Lot Essay
Born to a family of serfs, the 19th century painter Aleksei Harlamoff would go on to enthral crowds of art lovers in Russia, France and beyond, rising mercurially above his humble origins. Aged just fourteen, the young Harlamoff left his home in the Saratov province to study at the Imperial Academy of Arts in St Petersburg. Harlamoff excelled at the Academy, winning numerous awards and receiving a scholarship upon graduation to study in Paris. In Paris, Harlamoff studied under the French master Léon Bonnat (1833-1922), a leading proponent of Western realism, and became acquainted with the eminent writer Ivan Turgenev (1818-1883) and other Russian artists, writers and musicians living in Paris. Turgenev wrote of Harlamoff and compared him to his rival and peer Repin: ‘Two incredible artists have appeared here – Repin and Harlamoff. The second, especially, will go far’ (I. Turgenev, Letter 3320, 1874). Harlamoff’s most eminent clients would go on to include not only Turgenev, but also Pavel Tretyakov (1832-1898) and Tsarina Maria Feodorovna (1847-1928), among others. Around this time Harlamoff’s career took off: he began to exhibit frequently in Paris, while sending canvasses to Russia to take part in the exhibitions of the Itinerants, a group of Russian realist artists whose work sought to celebrate folk life as well as criticising inequalities in Russian society. Indeed, Harlamoff specialised in painting young peasant girls, shedding light over their impoverished circumstances while celebrating their vitality and innocence, and often used the same models, who appear to grow older from one painting to the next.

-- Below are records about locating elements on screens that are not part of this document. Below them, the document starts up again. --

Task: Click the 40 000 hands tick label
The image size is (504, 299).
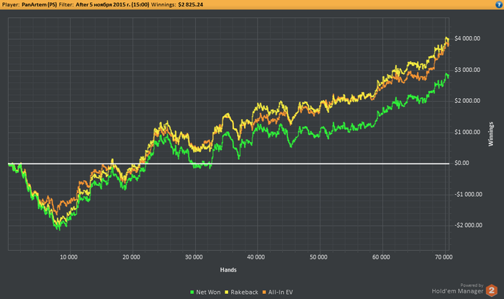Action: pos(256,257)
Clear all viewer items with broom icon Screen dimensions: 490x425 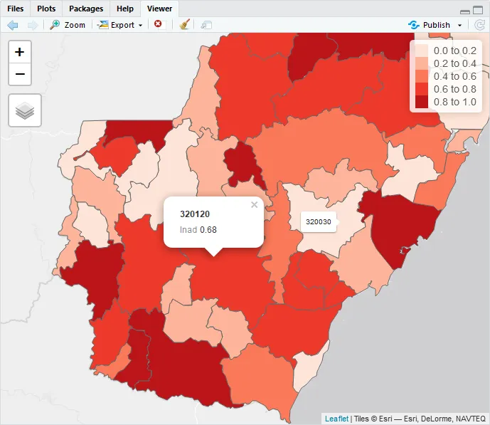185,25

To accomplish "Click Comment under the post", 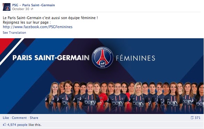I will tap(19, 118).
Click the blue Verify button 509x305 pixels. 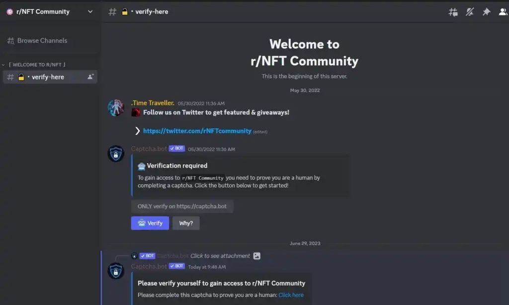150,223
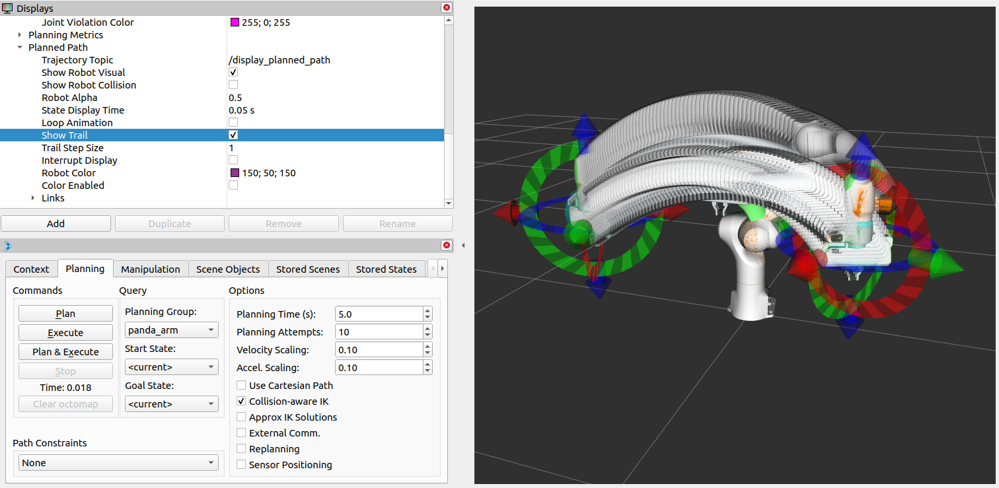Click the Displays panel monitor icon
The image size is (999, 488).
click(7, 9)
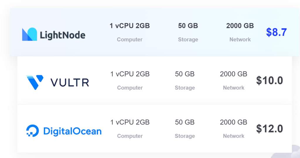The width and height of the screenshot is (300, 158).
Task: Click Vultr's 2000 GB network value
Action: click(233, 74)
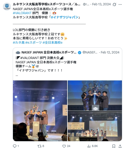Repost this tweet using retweet icon
Viewport: 125px width, 150px height.
(39, 146)
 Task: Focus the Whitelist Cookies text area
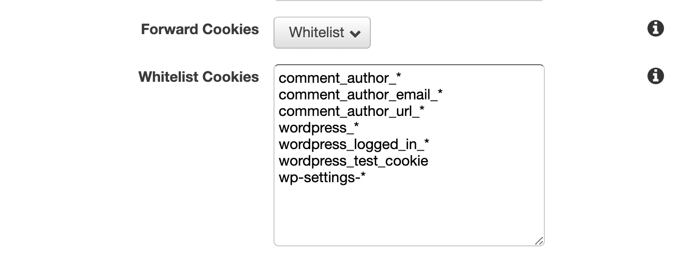pyautogui.click(x=409, y=155)
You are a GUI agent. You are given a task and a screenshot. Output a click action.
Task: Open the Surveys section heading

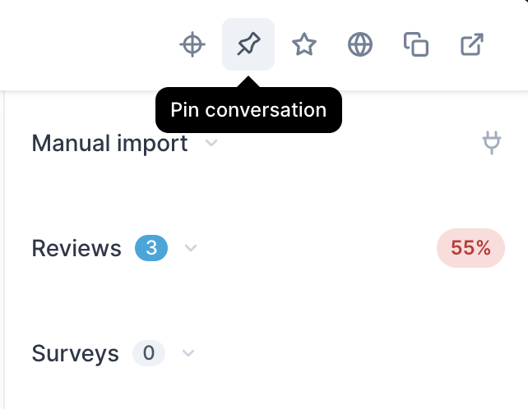click(75, 353)
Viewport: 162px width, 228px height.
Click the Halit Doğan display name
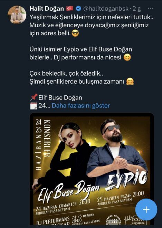(47, 9)
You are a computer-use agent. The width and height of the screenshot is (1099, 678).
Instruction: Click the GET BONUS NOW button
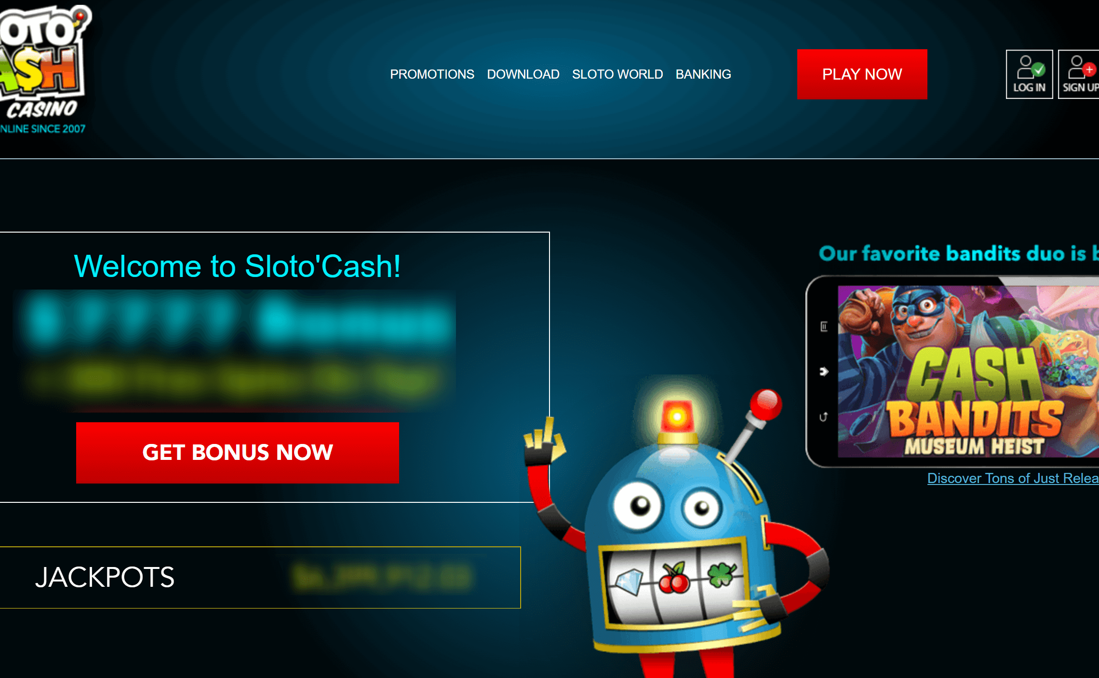238,453
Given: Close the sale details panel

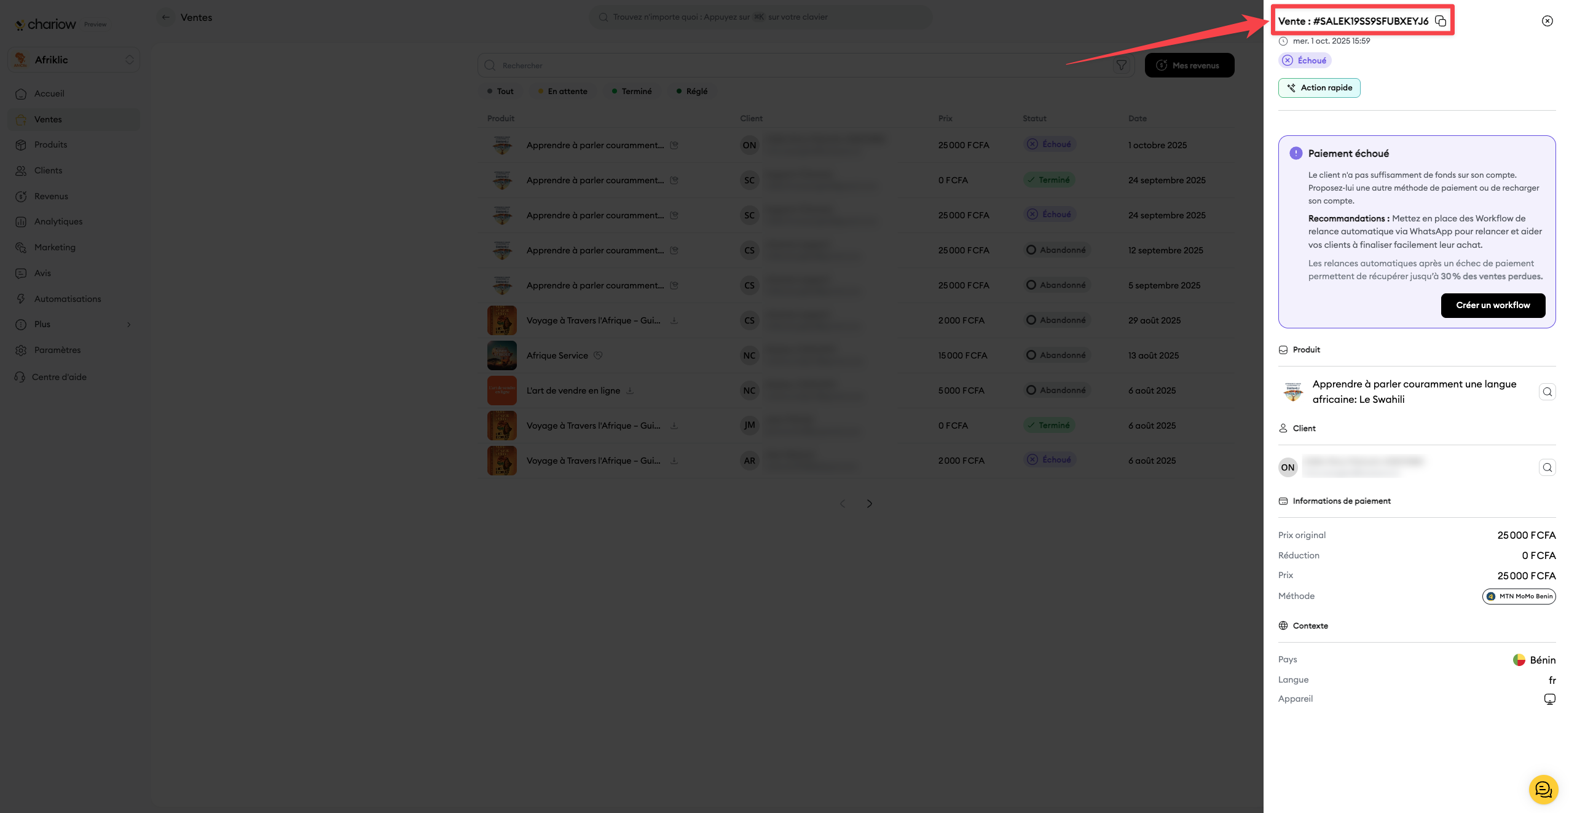Looking at the screenshot, I should (1547, 21).
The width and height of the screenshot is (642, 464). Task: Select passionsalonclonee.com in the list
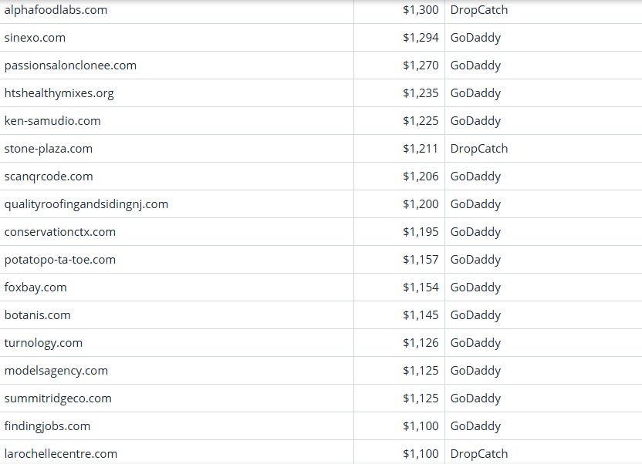[70, 66]
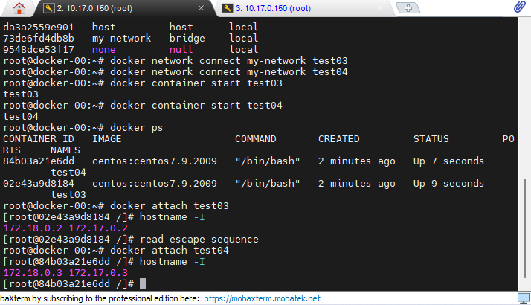Open the mobaxterm.mobatek.net link
Screen dimensions: 531x305
pos(262,298)
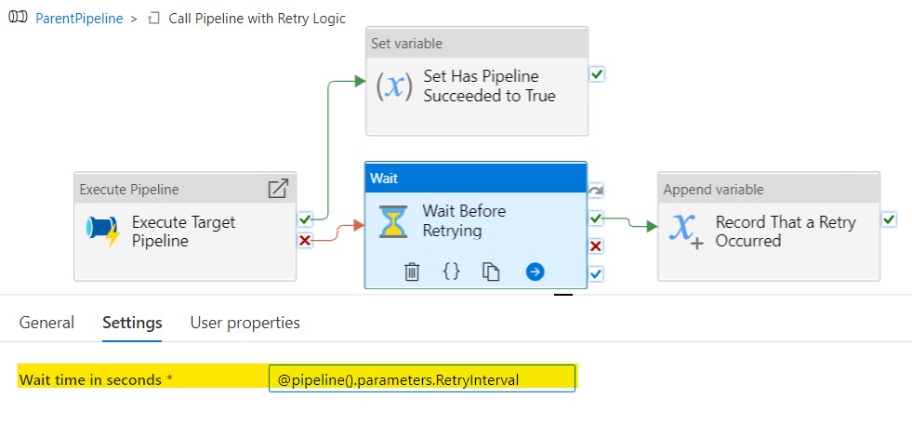912x424 pixels.
Task: Open target pipeline via external link icon
Action: (277, 189)
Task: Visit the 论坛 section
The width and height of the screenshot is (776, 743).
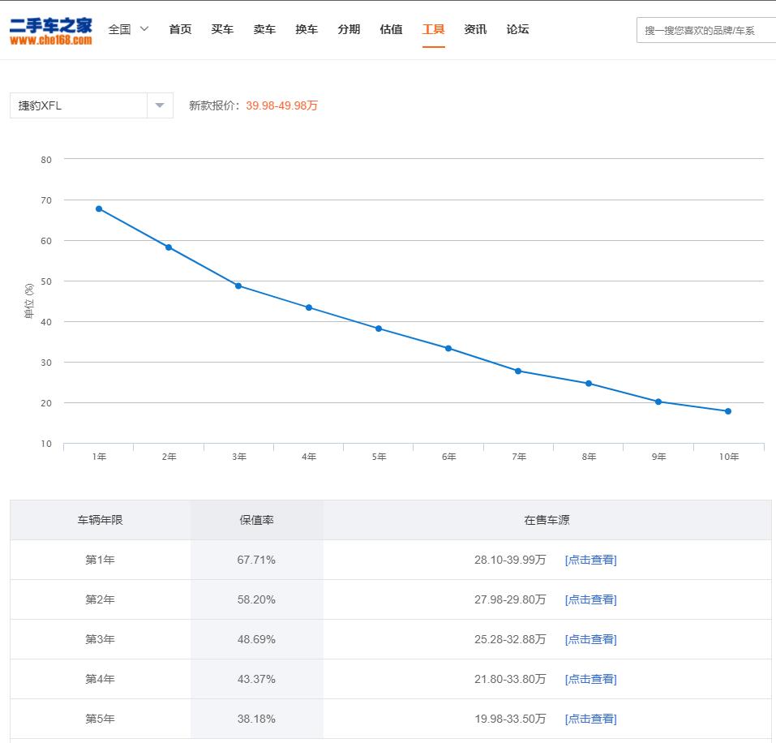Action: [x=517, y=28]
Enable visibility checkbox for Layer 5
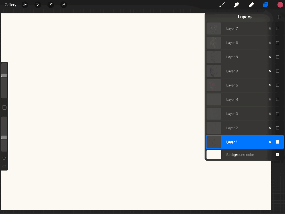 tap(278, 85)
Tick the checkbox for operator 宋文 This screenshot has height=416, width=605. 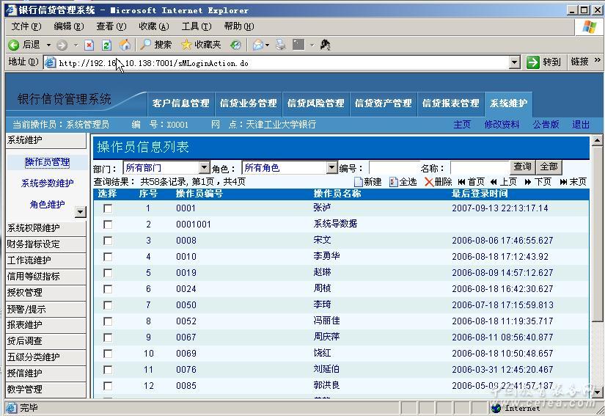tap(108, 241)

In the present lot, the delicate brushwork and gentle rendering of light make for a poignant evocation of a child’s innocence, characteristic of Harlamoff’s canvasses, made evident by the young girl’s oblivion to her penurious surroundings, which recall the artist’s own impoverished childhood. The vibrant colours of the apples contrast with the sombre and earthy tones of the background, while the artist uses thin layers of paint to create rosy flesh tones in the child’s face. Indeed, Young girl with a basket of apples makes for an exquisite and quintessential work of Harlamoff, a sublime synthesis of his masterful artistic qualities. The young girl in the present lot is most probably a younger version of the Kiev type, as classified in Olga Sugrabova and Eckart Lingenauber’s catalogue raisonné (O. Sugrobova-Roth & E. Lingenauber, Alexei Harlamoff. Catalogue raisonné 1840-1925, Düsseldorf, 2007).